下山洋雄さん(39)のケース
下山洋雄さん(39)の名刺には、『KHJ認定ひきこもりピアサポーター』『特定非営利法人Node理事』などたくさんの肩書がある。小学生のころから高校まで、彼は断続的に不登校とひきこもりを繰り返した。その裏には父親からの虐待がある。
青森県で生まれ育ち、現在も青森在住の下山さんは、地元でひきこもり当事者やその親の会などをたったひとりで立ち上げ、自らの経験を生かして向き合っている。その団体の集まりのため上京してくるというので会いに出かけた。その日は彼の誕生日。東京で「手ぐすね引いて」待ち構えていた仲間がパーティーを開くという。講演会などで全国を飛び回るようになった彼を慕う仲間が多いのだ。その会場の片隅で、彼のこれまでの人生の一端を聞いた。

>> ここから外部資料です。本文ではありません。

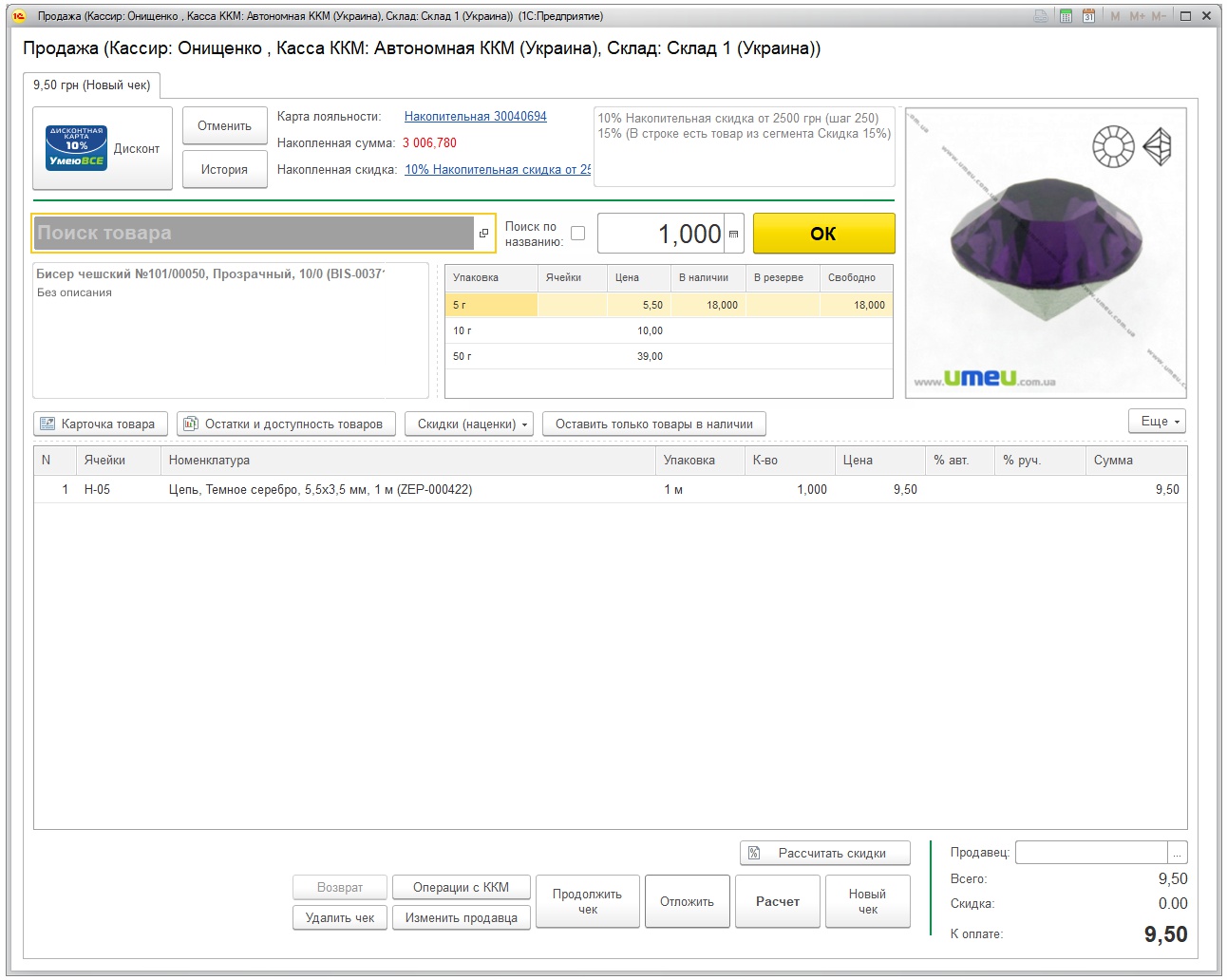Select the '9,50 грн (Новый чек)' tab
This screenshot has height=980, width=1227.
click(91, 85)
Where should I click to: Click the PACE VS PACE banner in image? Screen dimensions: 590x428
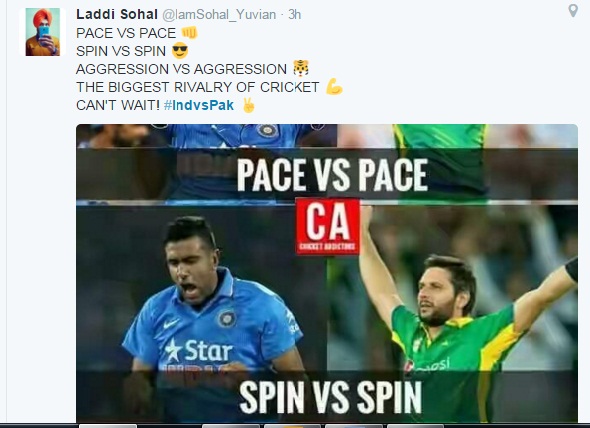click(332, 175)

「今も父との闘いは続いています。つい先日も当事者会の人と電話でやりとりしていたら、私の部屋に入ってきて“いつまでやってるんだ”と大声で叫んでドアを蹴飛(けと)ばしていきました。父は私がやっていることがお金を生まないから苛立(いらだ)っているんです。父の怒りに触れると、今も心が揺らぎます。それだけ虐待を受けた経験がきつかった」
下山さんは長男として生まれた。サラリーマンの父の期待は大きかったようだ。最初に父を怖いと思ったのは小学校1年生のとき。
「私はもともと夜泣きがひどい神経過敏な子で、言葉の発達も遅かったそうです。小学校に入ると、勉強ができないうえに運動音痴であることがわかった。青森では冬になると学校でスキー学習があるので、父が教えてくれることになった。だけど私がヘタなので、いきなりストックで殴られたんです。鼻血が噴き出して、ひたすら恐怖感で震えてた」
勉強を教えてくれても、ちょっと沈黙するといきなり叩かれる。すると頭の中が真っ白になり、ますます何も考えられなくなって言葉が出ない。

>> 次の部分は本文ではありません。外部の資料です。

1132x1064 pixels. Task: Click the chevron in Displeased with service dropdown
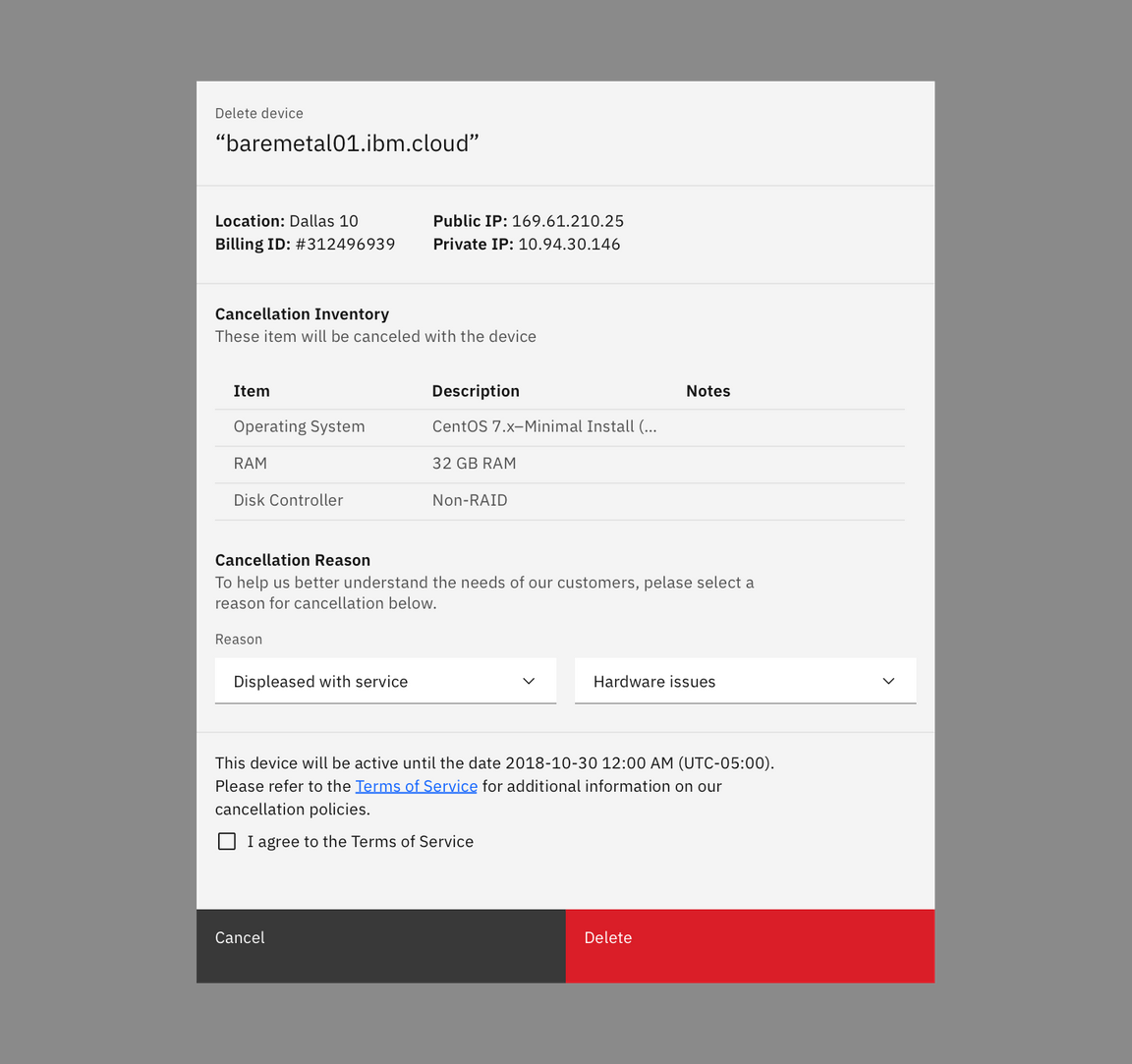pyautogui.click(x=529, y=681)
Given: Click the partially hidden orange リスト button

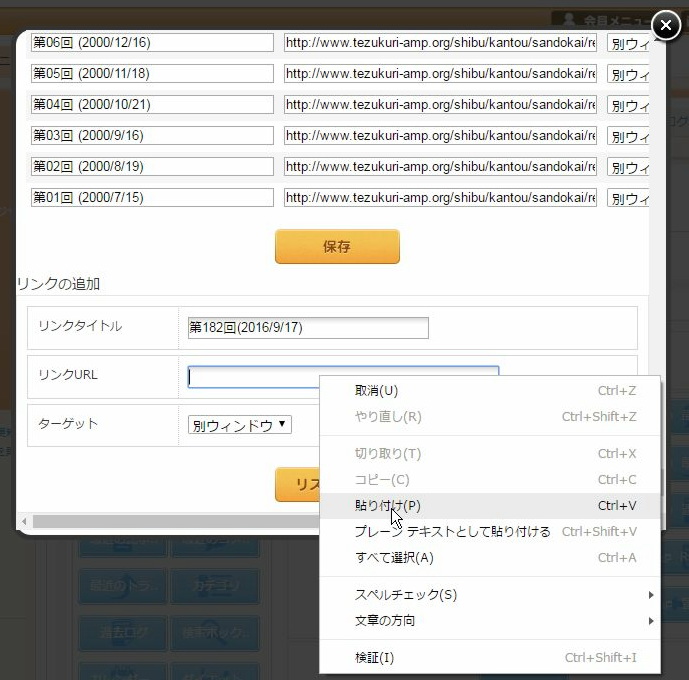Looking at the screenshot, I should click(297, 485).
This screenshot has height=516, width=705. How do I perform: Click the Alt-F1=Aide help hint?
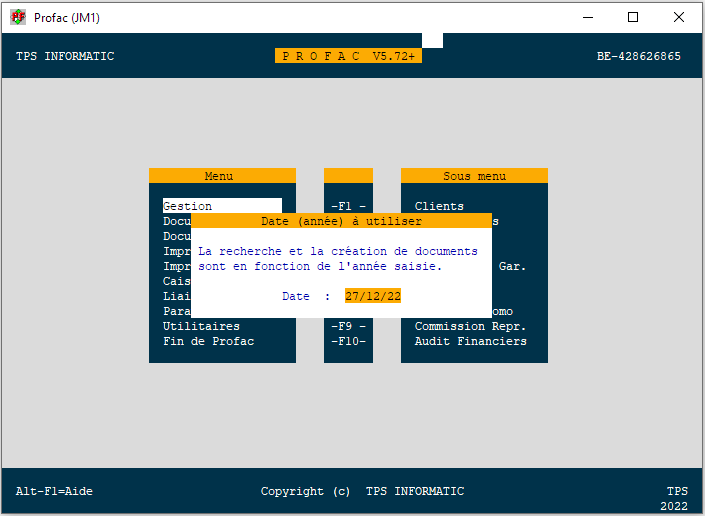coord(54,491)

「父は7人きょうだいの末っ子なんですが、自分も叩かれて育ったのか“叩けばわかる”というタイプ。父のいちばん上の兄、私からすると伯父に諫(いさ)められると“わかった、もう叩かない”と言うんですが、3か月もたたないうちにまた手が出るようになる」
集団になじめず、ひとり遊びをするような子だった。情緒不安定で、しょっちゅう“悲しい気持ち”にとらわれていたという。
「悲しい気持ちにとらわれる」という言葉が印象的だった。おそらく常に、叩かれることへの恐怖やつらさが心の土台にあるからなのだろう。子どもが「悲しい気持ちにとらわれる」のは、想像するととてもせつない。